Students will cooperatively make a timeline on the wall that uses biographies of artists and images of their work in chronological order. Traditional and traditionally disenfranchised artists will be represented. Multiple classes, and even semesters, can add to the timeline. The research and report aspect of the timeline can be seen in the lesson plan "What the heck is that artist up to?"

INTRODUCTION

Objectives:

STUDENT ACTIVITY

Timeline:

• On one wall of the classroom "draw" line using masking tape or a long ribbon of paper.

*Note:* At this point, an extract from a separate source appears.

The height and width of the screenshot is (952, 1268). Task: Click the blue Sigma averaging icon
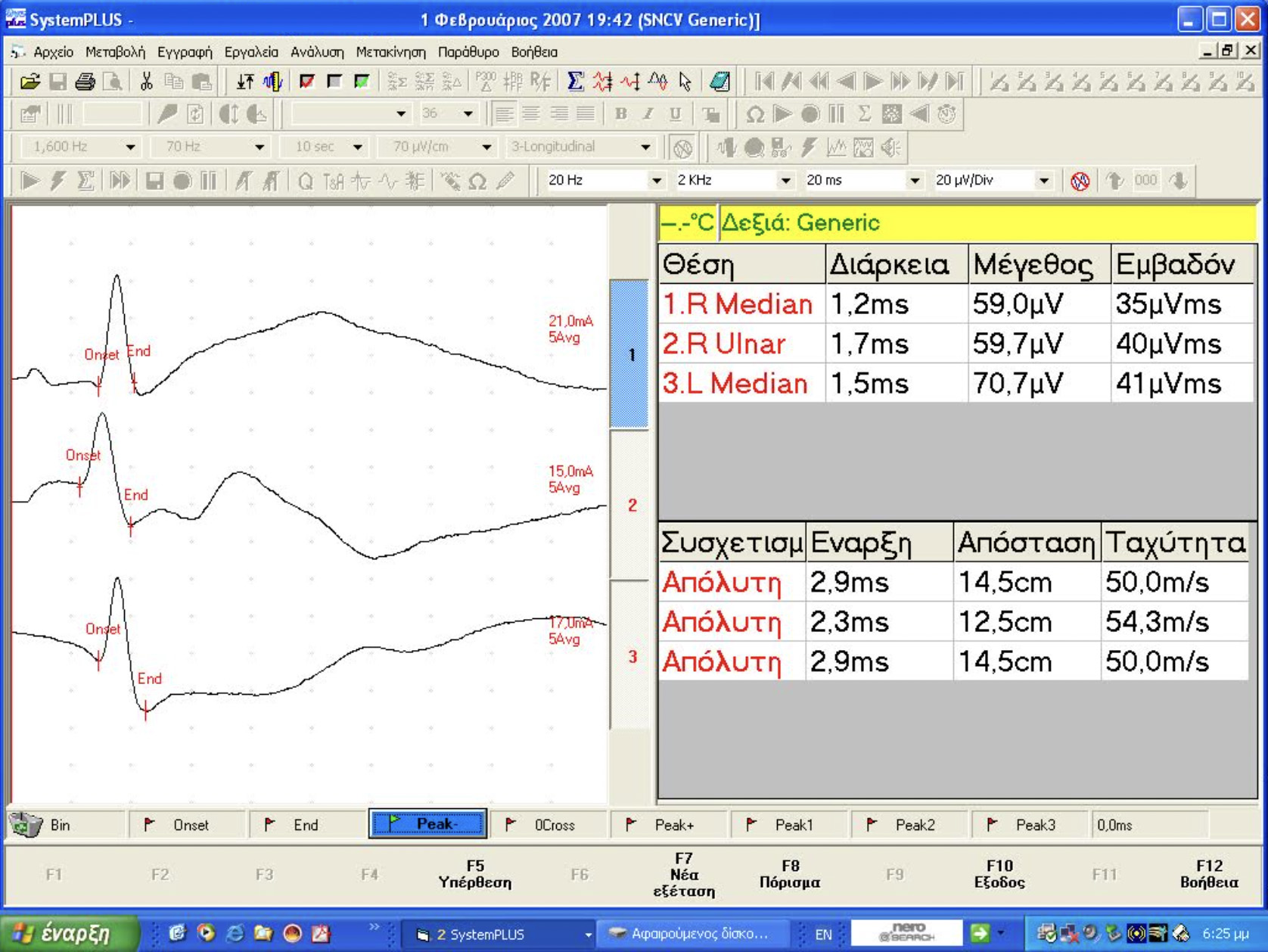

Mark divisions of art historical periods, leaving more room for 20th Century art. (might be nice to get a roll of butcher paper - maybe for free from a grocery store).

• See What the heck is that artist up to? (Alternative method would be to draw names out of a hat.)

• Place report and reproduction in correct place on timeline. Make labels for artist's name and birth and death as well as title, medium, date, and dimensions of artwork (include image location - what museum etc)

Extensions:

Add images (from Internet) connecting to major world events - new technologies - inventions.

Timeline can be created by several classes and added to with more artists or details in subsequent years.

Critique

• Each student gives a brief report on their artist and the current events of the period.

• Class will compare artworks and how they relate to the aesthetics and political and social events of the time periods.

Critique questions:

• What technologies are evident in the artwork?

• How does the technique of this work relate to their subject matter?

• What is the artist trying to express? Is this successful?

• What are the ways we can approach art?

• How does the artwork relate to its time and culture?

• How does it reflect political activities at the time?

• How does the art work relate to other artworks of the time (aesthetics)?

• Why is this work important?

• How are you reacting to this and why?

• How good do I think this is?

• How do all of the works compare to each other? Similarities? Differences?

• Do you see a progression of techniques? Of ideas?

• What connections can I make to my own experience?

• How does art relate to life?

Extensions - World Cultures:

Where do the cultures students are studying fit in? What kind of art were they doing at the time of your more "western" ideas/approaches?